The U.S. government must make spending cuts that will fall heavily on science, energy, education, infrastructure, and defense/intelligence/homeland security, the so-called “discretionary” parts of the budget, making it harder for start-ups to find early customers and scale-up finance here.  I expect we will see aggressive and serious moves to trim health care costs [moving beyond the “Affordable Care Act” to actually working on affordable care]: some ham-handed, but some smart ones too.  There’s no way to close the U.S. budget gap without taking on health costs.

Picture credit: The Economist

Taxes paid by successful individuals and corporations will rise.  The over-borrowed government’s best source of revenue is the people and institutions that live within their means and have built up savings.  Unfortunately, this is exactly the pool of money from which most venture capital comes.  This has to be broader than Warren Buffett, Steve Schwarzman, and their ilk; the amount of money needed goes well beyond what can be had from the top few percent.

The exit environment for start-ups will probably cool but not shut down.

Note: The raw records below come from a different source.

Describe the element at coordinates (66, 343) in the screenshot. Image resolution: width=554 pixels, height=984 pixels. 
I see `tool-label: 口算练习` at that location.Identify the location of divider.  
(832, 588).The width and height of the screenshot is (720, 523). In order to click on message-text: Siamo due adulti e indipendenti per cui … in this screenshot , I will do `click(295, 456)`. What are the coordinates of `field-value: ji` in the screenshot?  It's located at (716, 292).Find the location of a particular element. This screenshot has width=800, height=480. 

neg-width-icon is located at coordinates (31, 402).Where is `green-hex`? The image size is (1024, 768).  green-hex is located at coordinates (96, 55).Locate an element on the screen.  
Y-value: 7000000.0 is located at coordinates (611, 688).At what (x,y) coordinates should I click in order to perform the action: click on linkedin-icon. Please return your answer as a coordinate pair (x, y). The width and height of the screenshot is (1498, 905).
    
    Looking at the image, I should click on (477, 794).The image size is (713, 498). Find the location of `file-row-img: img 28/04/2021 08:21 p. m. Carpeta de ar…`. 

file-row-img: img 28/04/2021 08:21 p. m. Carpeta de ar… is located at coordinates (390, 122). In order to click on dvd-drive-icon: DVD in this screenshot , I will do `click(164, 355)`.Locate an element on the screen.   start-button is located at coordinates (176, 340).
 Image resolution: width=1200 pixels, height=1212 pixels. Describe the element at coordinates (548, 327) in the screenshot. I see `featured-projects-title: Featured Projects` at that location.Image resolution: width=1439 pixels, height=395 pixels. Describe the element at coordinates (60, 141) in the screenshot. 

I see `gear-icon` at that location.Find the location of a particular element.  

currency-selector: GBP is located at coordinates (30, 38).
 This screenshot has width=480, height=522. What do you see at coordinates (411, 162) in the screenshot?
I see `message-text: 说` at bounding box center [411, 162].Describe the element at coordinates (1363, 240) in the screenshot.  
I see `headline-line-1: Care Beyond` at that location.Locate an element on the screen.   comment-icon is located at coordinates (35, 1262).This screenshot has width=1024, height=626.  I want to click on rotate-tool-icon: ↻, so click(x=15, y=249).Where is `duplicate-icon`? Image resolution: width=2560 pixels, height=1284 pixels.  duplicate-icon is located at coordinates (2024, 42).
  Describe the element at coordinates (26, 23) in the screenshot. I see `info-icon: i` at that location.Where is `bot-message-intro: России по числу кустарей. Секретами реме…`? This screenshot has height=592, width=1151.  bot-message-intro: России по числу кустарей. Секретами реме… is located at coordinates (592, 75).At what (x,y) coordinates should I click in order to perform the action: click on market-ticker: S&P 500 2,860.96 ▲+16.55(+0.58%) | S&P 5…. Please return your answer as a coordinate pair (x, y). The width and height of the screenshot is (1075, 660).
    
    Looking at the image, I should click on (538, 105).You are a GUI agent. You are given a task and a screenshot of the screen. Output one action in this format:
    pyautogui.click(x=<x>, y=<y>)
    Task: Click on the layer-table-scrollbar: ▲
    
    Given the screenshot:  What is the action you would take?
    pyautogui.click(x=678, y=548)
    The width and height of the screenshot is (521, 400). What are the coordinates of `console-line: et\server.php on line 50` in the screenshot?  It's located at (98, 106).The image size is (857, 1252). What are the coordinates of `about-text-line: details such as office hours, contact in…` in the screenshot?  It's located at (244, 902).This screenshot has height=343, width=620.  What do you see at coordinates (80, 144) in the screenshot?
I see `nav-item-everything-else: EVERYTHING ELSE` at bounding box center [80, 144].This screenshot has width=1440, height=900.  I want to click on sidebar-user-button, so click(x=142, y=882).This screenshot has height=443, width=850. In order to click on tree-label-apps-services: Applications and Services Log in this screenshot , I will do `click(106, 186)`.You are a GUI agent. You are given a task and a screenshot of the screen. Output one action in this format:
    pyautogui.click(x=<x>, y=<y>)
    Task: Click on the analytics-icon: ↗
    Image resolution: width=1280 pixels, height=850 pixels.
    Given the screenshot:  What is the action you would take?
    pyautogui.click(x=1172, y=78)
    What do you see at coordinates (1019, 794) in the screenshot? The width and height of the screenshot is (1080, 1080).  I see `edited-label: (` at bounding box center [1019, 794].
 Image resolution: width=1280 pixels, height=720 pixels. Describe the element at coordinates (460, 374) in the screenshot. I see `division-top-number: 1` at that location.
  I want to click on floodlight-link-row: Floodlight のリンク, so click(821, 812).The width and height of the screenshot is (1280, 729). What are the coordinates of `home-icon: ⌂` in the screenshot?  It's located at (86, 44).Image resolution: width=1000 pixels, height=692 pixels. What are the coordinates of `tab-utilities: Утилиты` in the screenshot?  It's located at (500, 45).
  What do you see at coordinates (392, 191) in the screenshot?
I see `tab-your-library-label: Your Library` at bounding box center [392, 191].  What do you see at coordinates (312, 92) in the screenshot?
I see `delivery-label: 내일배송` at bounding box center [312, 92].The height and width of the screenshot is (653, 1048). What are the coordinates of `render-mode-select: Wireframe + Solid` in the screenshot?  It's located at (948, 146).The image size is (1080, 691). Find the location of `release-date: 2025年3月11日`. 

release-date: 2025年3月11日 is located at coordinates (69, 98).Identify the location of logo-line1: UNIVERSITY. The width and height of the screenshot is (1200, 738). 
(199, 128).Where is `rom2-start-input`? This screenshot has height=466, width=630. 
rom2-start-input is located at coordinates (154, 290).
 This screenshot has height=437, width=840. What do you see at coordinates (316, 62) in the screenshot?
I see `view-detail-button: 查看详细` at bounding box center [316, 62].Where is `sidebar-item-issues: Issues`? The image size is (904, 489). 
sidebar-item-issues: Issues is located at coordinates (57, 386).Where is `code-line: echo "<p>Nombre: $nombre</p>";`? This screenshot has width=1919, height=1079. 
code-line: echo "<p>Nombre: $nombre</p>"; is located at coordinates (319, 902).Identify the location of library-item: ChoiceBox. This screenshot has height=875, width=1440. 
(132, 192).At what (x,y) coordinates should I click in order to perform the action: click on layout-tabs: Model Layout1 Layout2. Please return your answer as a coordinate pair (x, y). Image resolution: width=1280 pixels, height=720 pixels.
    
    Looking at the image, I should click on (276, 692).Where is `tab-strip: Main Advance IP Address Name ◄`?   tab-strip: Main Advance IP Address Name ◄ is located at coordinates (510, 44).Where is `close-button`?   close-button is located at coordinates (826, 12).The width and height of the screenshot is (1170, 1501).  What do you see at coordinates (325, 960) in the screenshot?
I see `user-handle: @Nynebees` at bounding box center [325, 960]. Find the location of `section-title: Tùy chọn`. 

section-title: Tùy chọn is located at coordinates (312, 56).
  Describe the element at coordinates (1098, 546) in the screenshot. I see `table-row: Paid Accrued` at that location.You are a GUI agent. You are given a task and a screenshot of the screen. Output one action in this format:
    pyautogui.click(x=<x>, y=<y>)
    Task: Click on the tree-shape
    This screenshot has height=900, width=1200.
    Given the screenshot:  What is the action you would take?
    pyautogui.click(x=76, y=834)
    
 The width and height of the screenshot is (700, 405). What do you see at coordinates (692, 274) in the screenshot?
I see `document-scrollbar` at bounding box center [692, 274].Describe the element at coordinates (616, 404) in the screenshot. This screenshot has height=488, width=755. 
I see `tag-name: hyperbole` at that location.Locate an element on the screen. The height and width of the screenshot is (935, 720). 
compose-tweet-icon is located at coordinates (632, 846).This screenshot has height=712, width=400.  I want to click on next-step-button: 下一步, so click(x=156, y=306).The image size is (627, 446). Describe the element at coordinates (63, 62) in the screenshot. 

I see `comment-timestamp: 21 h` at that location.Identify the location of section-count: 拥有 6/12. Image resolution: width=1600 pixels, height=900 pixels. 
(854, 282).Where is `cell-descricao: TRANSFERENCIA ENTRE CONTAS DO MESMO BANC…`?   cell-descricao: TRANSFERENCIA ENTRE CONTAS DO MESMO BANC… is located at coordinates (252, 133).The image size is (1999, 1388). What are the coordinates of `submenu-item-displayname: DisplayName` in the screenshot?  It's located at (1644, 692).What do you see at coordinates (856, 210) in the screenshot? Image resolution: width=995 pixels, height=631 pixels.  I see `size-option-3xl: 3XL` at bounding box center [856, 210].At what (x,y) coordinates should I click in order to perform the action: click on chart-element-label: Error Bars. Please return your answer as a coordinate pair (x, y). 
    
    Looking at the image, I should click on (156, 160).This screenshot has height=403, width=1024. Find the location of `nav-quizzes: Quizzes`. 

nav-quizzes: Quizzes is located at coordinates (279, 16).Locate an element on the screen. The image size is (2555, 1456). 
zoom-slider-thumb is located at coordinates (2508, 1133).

Folks in Silicon Valley supposedly say, “God save us from bubbles, but first give us one more.” Soon they may be asking for two more, as the current bubble will likely lose some steam.

The IPO market will become more selective:  less appetite for risk, hence stronger numbers needed to go public. IPOs are already delaying, notably GroupOn and Zynga.  Big companies will still have strong balance sheets with which to make acquisitions, but the sense of urgency will diminish as management focuses more on making current numbers and less on driving long-term growth.

There are bright spots.  Government has internalized the message that entrepreneurs are vital to job growth, and jobs are “Job 1” in Washington.  Hence, there’s opportunity for non-financial support to entrepreneurs, e.g., relaxing onerous regulations.  A real drive for health care efficiency will create big opportunities for new technologies and market disruption. Energy will continue to get more expensive, creating demand for efficiency technologies. The potential of social networking and smart mobile devices to change our lives is not yet exhausted. And a tough market tends to clear out me-too competition and bias big companies to buy versus make, enabling the best competitors to build the market and later reap the reward.